• BRIEF
From the first line of the records below, transcribe each line exactly up to and including the one with "The width and"; pictures stay out.

• MATERIAL FOR THIS EXERCISE
......

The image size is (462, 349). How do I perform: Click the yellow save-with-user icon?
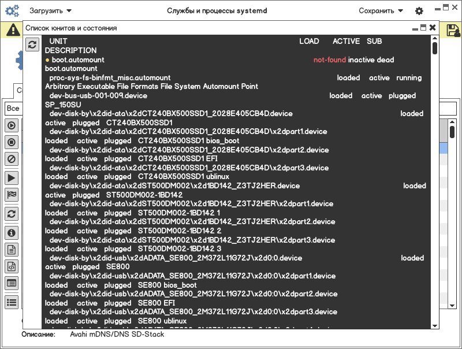[x=453, y=30]
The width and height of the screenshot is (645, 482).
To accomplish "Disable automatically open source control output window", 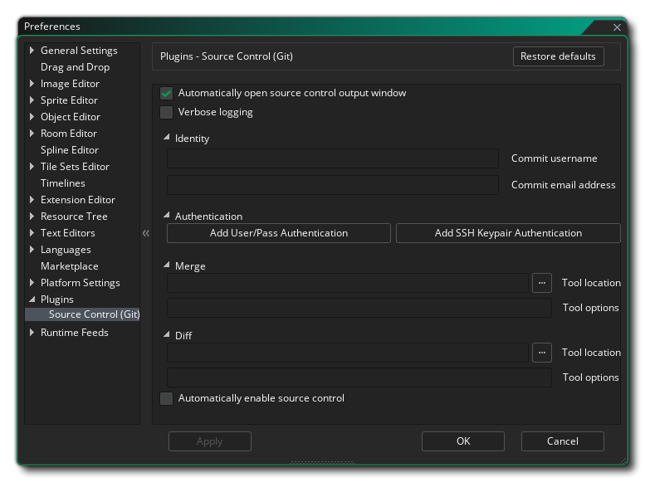I will click(x=167, y=94).
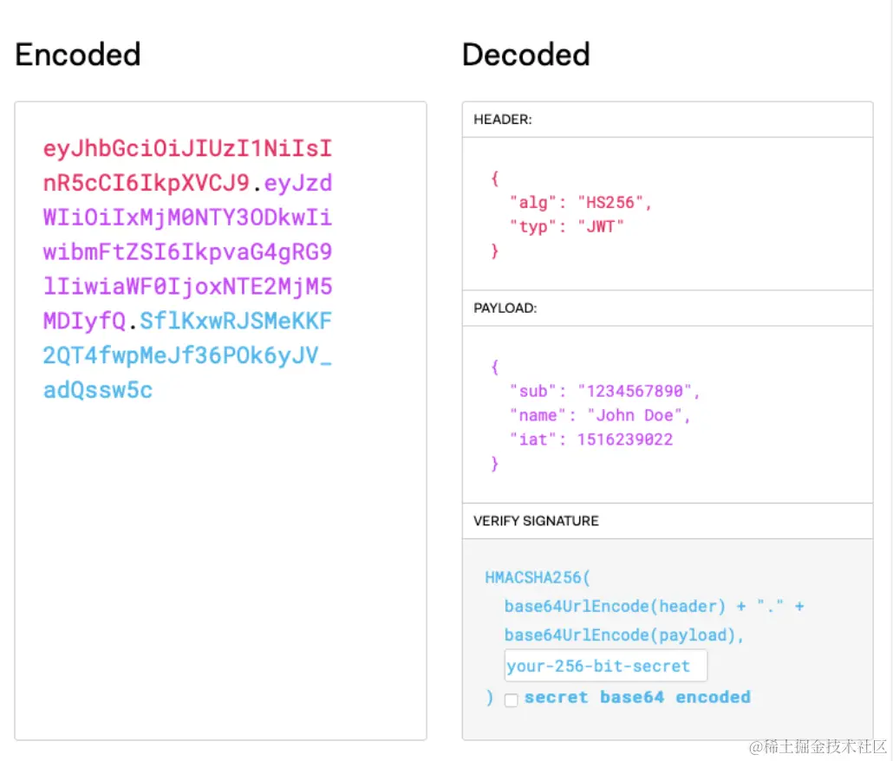This screenshot has width=893, height=761.
Task: Click the "iat": 1516239022 payload line
Action: [591, 439]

......

• TASK OUTPUT
The image size is (462, 349). How do I perform: Click the yellow save-with-user icon?
[x=453, y=30]
The width and height of the screenshot is (645, 482).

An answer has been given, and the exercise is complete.